This limited vision is built in to foundation funding. Some foundations like Pew have strong ties to oil companies and have a track record of investing in the same corporations they supposedly are working on stopping. Some, like Rockefeller Brothers Fund, have historic ties to oil companies. Some, like Hewlett, position themselves with green energy. But with very few exceptions, they are run by powerful people with deep social and financial stakes in maintaining the aspects of the status quo which benefit their class.
Greener capitalism is the overall goal. Large foundations seek to legitimize capitalism by giving it a friendlier face. (Some radical foundations exist, but they are much smaller.) As one might expect, maintaining an economic system that gobbles up resources and generates ever-increasing consumption while also trying to be more environmentally friendly usually amounts to doing very little indeed.
Because of these underlying interests, foundation-run projects often fail to meet even modest conservation goals. As Naomi Klein recently noted, "if the environmental movement was going to decide to fight [neoliberalism], they would have had to give up their elite status. And weren’t willing to give up their elite status." Corporate collaboration, she concludes, has been a "disastrously losing strategy."

Though it is so often in direct opposition to foundation funding, democracy has many benefits. When thousands of people are involved in debating and deciding on strategies, the sense of ownership and investment they feel marks the difference between holding a banner and being a part of a process of societal transformation.
And because people draw on numerous sources and their own experience, their conclusions often exceed what leaders see as realistic.
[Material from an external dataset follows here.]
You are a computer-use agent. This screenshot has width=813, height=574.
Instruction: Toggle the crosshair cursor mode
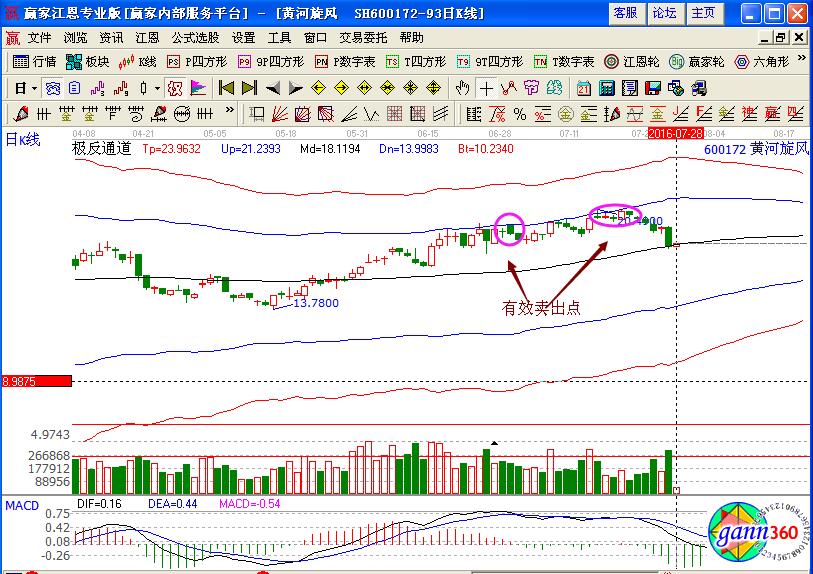(486, 88)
As Gary Snyder put it in 1978, "without knowing it, little old ladies in tennis shoes who work to save whooping cranes are enemies of the state, along with other more flamboyant figures."
Direct experience, whether with whooping cranes or a refinery next door, can transform people and unleash creativity within movements -- and if we're lucky, within society at large.
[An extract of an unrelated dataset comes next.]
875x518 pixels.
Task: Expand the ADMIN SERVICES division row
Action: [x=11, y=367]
Working at the pace of volunteers instead of full-time staff also opens the door to a more diverse set of participants. Elders, parents and students can be a part of the mix, bringing their unique energies and wisdom.
The model of environmentalism which is currently dominant makes widespread participation and empowerment into a liability. It relies on tight control over activities to execute campaigns where the creativity is in-house or farmed out to an advertising firm for top dollar. It's a self-fulfilling mentality. If your goal is to control the activities of hundreds of volunteers to get a predetermined result, then those volunteers being empowered, opinionated and self-organized is a liability. (The oft-forgotten history of union-busting in ENGOs highlights this attitude.)
The most important benefit of democracy is the ability to change direction and leadership collectively. Right now, Canada's environmental movement is a large collection of individuals. Each participant has their own thoughts and opinion on the overall direction of the movement, but none of us has a venue to express that opinion collectively or do something about it collectively. It's a fundamentally disempowering situation.
Every other movement has had to deal with a wide array of organizations who are in some way at odds with the core of activists pushing things forward. The Civil Rights movement had the legally-oriented NAACP opposing direct action tactics. ASSÉ had to fight FEUQ during both student strikes while it fought the Quebec government at the same time. Having moderate groups around who try to slow things down and blunt the edges is nothing new.
But Canada's environmental movement is in a more exclusive club: movements which have no independent democratic venue which includes activists and volunteers. Where is our ASSÉ? Where is our SNCC?
We have nothing like them.
This, I should say, is not a new problem. 16 Greenpeace founders signed a letter declaring that "Greenpeace's leaders are paid too much, have lost their focus and must become more democratic." That was in 1996.
The struggle for a democratic movement is a long haul, but the need which drives it is nonetheless pressing. The shadowy foundation-controlled Tar Sands "Coalition" has launched the "Tar Sands Solutions Network," a name that strongly hints at future corporate collaboration deals coming down the pipe. While many of the individuals receiving the funding are surely against this. Indeed, one prominent tar sands campaigner has been quoted as saying he'll quit if corporate dealmaking comes to the tar sands. But is that enough to change direction?
Only time, and silent struggles within the coalition, will tell. That is, unless an independent, democratic alternative emerges.
An unfortunate side effect of foundation money coming to Canada every year is that it makes starting truly democratic grassroots efforts much more difficult. The expectations of staff pay and resources are much higher, and talented organizers tend to get picked off and hired by ENGOs. Often, they take their social networks with them.
But it is possible.
The most successful movements in history thrived without foundation money. Without them, the world would look very different today. The first step is a developing a recognition of the need for a democratic venue where movement participants can make decisions independent of foundations. The second is finding the will to build it.
Dru Oja Jay is a Montreal-based writer and organizer. He is co-author, with Nikolas Barry-Shaw, of Paved with Good Intentions: Canada's development NGOs from idealism to imperialism.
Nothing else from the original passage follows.